Essa história começa em 1995. Na época, o governo federal desregulamentou o mercado do varejo do combustível, permitindo que os postos comprassem o produto de quem vendesse mais barato. A data coincidiu com a descoberta e a prisão de várias organizações criminosas envolvidas com adulteração de combustíveis. Mais ainda: na época, fazia parte do nosso modo de vida ver a marca de uma rede conhecida de distribuição de combustível no posto de abastecimento. A soma desses dois fatores lançou de imediato o selo de desconfiança nos sem bandeira. Eu vivi essa história. Comecei a trabalhar em redação de jornal em 1979 e, até os dias de hoje, sempre faço uma grande viagem de carro por ano em busca de histórias para contar. O perfil dessas viagens é simples: uma imensa distância para percorrer, muita gente para ser entrevistada e pouco tempo. Portanto, não posso correr o risco de ficar parado, em algum lugar na vastidão do interior do Brasil, com o carro estragado. E, depois, ver a história publicada pelo concorrente. Esse sempre foi o meu pesadelo. Lembro que, em 1995, eu e a equipe (fotografo e motorista) viajamos direto durante 60 dias, percorrendo 30 mil quilômetros no interior do país, escrevendo a história dos gaúchos que haviam colonizado as novas fronteiras agrícolas (O Brasil de Bombachas – uma série de reportagens que se transformou em um livro). Na época, começavam a surgir, aqui e ali, os postos sem bandeira. Claro, nós evitamos abastecer em sem bandeira.

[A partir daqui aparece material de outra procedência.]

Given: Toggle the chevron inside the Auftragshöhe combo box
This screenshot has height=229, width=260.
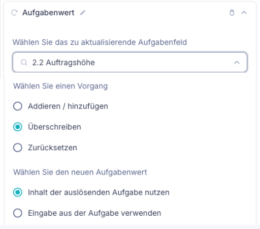Looking at the screenshot, I should tap(237, 62).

Passaram-se 16 anos, em 2011 fiz outra longa viagem: foram 30 dias de estrada, percorrendo o mesmo trajeto de 1995, para contar a história dos filhos dos gaúchos que haviam povoado as fronteiras agrícolas (O Brasil de Bombachas – As Novas Fronteiras da Saga Gaúcha, que rendeu um livro, um blog diário, um programa de televisão, um de rádio e uma série de reportagens). Como sempre, muita gente para entrevistas, grandes distâncias e pouco tempo para cumprir a pauta. Portanto, não podia me dar ao luxo de ter problemas com o carro. A grande diferença entre 1995 e 2011. Em 1995, o número dos postos sem bandeira era insignificante. Em 2011, eles eram a maioria. Daí tracei a seguinte estratégia: sempre que encontrava um posto com bandeira completava o tanque o carro. Mas não escapei de precisar abastecer nos sem bandeira. Nas ocasiões em que isso aconteceu, procurei o proprietário, expliquei a minha situação e perguntei se ele garantia a qualidade do combustível. Não tive problemas.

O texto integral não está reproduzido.